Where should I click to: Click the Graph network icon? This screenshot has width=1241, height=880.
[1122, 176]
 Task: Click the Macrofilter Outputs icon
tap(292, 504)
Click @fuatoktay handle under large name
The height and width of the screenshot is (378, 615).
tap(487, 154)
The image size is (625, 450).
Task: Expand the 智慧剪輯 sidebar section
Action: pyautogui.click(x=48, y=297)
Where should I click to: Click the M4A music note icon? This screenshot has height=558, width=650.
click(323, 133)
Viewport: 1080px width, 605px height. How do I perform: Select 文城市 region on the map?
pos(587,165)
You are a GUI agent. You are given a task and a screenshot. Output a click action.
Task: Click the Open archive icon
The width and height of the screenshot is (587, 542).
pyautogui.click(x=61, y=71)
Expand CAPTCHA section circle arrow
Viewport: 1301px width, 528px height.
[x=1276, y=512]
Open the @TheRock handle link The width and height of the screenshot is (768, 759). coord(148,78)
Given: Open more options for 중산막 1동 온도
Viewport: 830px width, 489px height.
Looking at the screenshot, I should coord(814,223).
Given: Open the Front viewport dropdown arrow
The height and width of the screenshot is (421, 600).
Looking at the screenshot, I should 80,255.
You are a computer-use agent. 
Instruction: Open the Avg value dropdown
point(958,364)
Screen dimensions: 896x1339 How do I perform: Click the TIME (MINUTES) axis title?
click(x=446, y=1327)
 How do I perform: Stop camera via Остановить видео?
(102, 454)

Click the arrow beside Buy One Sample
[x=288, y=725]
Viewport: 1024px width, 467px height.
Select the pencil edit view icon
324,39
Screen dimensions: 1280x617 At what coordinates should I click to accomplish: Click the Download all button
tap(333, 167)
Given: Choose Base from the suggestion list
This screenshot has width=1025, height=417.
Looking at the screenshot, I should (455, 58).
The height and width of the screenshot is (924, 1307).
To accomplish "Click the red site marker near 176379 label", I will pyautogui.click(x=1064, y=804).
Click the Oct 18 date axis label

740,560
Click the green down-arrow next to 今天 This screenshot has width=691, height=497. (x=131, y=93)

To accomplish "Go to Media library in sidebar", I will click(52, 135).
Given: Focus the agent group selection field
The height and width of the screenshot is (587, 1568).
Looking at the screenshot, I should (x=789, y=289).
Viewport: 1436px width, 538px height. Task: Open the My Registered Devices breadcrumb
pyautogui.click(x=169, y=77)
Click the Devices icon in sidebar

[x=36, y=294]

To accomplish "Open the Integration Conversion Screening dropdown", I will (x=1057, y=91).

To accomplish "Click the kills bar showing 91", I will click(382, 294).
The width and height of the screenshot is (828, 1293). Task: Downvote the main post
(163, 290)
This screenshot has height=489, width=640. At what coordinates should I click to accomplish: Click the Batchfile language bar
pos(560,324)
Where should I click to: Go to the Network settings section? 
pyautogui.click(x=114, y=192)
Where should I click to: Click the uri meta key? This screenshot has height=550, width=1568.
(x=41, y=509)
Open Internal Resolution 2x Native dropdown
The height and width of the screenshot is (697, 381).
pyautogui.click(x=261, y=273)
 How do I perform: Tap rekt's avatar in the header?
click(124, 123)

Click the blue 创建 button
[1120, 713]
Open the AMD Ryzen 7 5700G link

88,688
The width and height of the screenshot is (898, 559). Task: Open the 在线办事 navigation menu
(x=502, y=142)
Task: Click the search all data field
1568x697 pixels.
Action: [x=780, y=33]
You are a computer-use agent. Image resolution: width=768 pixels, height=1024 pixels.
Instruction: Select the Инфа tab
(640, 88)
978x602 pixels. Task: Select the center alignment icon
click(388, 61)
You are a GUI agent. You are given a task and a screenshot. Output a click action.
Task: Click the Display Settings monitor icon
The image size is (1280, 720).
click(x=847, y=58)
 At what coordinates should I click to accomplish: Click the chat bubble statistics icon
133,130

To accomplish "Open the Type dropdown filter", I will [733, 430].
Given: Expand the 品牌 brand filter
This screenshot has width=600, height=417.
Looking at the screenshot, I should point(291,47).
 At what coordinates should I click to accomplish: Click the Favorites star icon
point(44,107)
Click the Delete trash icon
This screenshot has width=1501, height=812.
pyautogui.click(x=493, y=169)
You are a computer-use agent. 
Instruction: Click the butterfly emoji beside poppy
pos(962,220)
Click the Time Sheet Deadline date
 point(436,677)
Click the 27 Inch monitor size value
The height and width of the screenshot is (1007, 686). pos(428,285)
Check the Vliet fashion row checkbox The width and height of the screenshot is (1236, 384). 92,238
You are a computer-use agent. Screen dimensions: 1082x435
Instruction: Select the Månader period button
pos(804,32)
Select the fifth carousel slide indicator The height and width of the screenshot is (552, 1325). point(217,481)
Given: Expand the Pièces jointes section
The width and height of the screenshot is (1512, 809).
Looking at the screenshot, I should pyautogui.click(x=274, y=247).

----------------

* **Exercise directions**
Return every line of these records verbatim.

* **Finished task**
Where should I click to: Click the Graph network icon? This screenshot has width=1241, height=880.
[1122, 176]
 Task: Click the Macrofilter Outputs icon
tap(292, 504)
Click @fuatoktay handle under large name
The height and width of the screenshot is (378, 615).
tap(487, 154)
The image size is (625, 450).
Task: Expand the 智慧剪輯 sidebar section
Action: pyautogui.click(x=48, y=297)
Where should I click to: Click the M4A music note icon? This screenshot has height=558, width=650.
click(323, 133)
Viewport: 1080px width, 605px height. How do I perform: Select 文城市 region on the map?
pos(587,165)
You are a GUI agent. You are given a task and a screenshot. Output a click action.
Task: Click the Open archive icon
The width and height of the screenshot is (587, 542).
pyautogui.click(x=61, y=71)
Expand CAPTCHA section circle arrow
Viewport: 1301px width, 528px height.
[x=1276, y=512]
Open the @TheRock handle link The width and height of the screenshot is (768, 759). coord(148,78)
Given: Open more options for 중산막 1동 온도
Viewport: 830px width, 489px height.
Looking at the screenshot, I should coord(814,223).
Given: Open the Front viewport dropdown arrow
The height and width of the screenshot is (421, 600).
Looking at the screenshot, I should 80,255.
You are a computer-use agent. 
Instruction: Open the Avg value dropdown
point(958,364)
Screen dimensions: 896x1339 How do I perform: Click the TIME (MINUTES) axis title?
click(x=446, y=1327)
 How do I perform: Stop camera via Остановить видео?
(102, 454)

Click the arrow beside Buy One Sample
[x=288, y=725]
Viewport: 1024px width, 467px height.
Select the pencil edit view icon
324,39
Screen dimensions: 1280x617 At what coordinates should I click to accomplish: Click the Download all button
tap(333, 167)
Given: Choose Base from the suggestion list
This screenshot has width=1025, height=417.
Looking at the screenshot, I should (455, 58).
The height and width of the screenshot is (924, 1307).
To accomplish "Click the red site marker near 176379 label", I will pyautogui.click(x=1064, y=804).
Click the Oct 18 date axis label

740,560
Click the green down-arrow next to 今天 This screenshot has width=691, height=497. (x=131, y=93)

To accomplish "Go to Media library in sidebar", I will click(52, 135).
Given: Focus the agent group selection field
The height and width of the screenshot is (587, 1568).
Looking at the screenshot, I should (x=789, y=289).
Viewport: 1436px width, 538px height. Task: Open the My Registered Devices breadcrumb
pyautogui.click(x=169, y=77)
Click the Devices icon in sidebar

[x=36, y=294]

To accomplish "Open the Integration Conversion Screening dropdown", I will (x=1057, y=91).

To accomplish "Click the kills bar showing 91", I will click(382, 294).
The width and height of the screenshot is (828, 1293). Task: Downvote the main post
(163, 290)
This screenshot has height=489, width=640. At what coordinates should I click to accomplish: Click the Batchfile language bar
pos(560,324)
Where should I click to: Go to the Network settings section? 
pyautogui.click(x=114, y=192)
Where should I click to: Click the uri meta key? This screenshot has height=550, width=1568.
(x=41, y=509)
Open Internal Resolution 2x Native dropdown
The height and width of the screenshot is (697, 381).
pyautogui.click(x=261, y=273)
 How do I perform: Tap rekt's avatar in the header?
click(124, 123)

Click the blue 创建 button
[1120, 713]
Open the AMD Ryzen 7 5700G link

88,688
The width and height of the screenshot is (898, 559). Task: Open the 在线办事 navigation menu
(x=502, y=142)
Task: Click the search all data field
1568x697 pixels.
Action: [x=780, y=33]
You are a computer-use agent. Image resolution: width=768 pixels, height=1024 pixels.
Instruction: Select the Инфа tab
(640, 88)
978x602 pixels. Task: Select the center alignment icon
click(388, 61)
You are a GUI agent. You are given a task and a screenshot. Output a click action.
Task: Click the Display Settings monitor icon
The image size is (1280, 720).
click(x=847, y=58)
 At what coordinates should I click to accomplish: Click the chat bubble statistics icon
133,130

To accomplish "Open the Type dropdown filter", I will [733, 430].
Given: Expand the 品牌 brand filter
This screenshot has width=600, height=417.
Looking at the screenshot, I should point(291,47).
 At what coordinates should I click to accomplish: Click the Favorites star icon
point(44,107)
Click the Delete trash icon
This screenshot has width=1501, height=812.
pyautogui.click(x=493, y=169)
You are a computer-use agent. 
Instruction: Click the butterfly emoji beside poppy
pos(962,220)
Click the Time Sheet Deadline date
 point(436,677)
Click the 27 Inch monitor size value
The height and width of the screenshot is (1007, 686). pos(428,285)
Check the Vliet fashion row checkbox The width and height of the screenshot is (1236, 384). 92,238
You are a computer-use agent. Screen dimensions: 1082x435
Instruction: Select the Månader period button
pos(804,32)
Select the fifth carousel slide indicator The height and width of the screenshot is (552, 1325). point(217,481)
Given: Expand the Pièces jointes section
The width and height of the screenshot is (1512, 809).
Looking at the screenshot, I should pyautogui.click(x=274, y=247).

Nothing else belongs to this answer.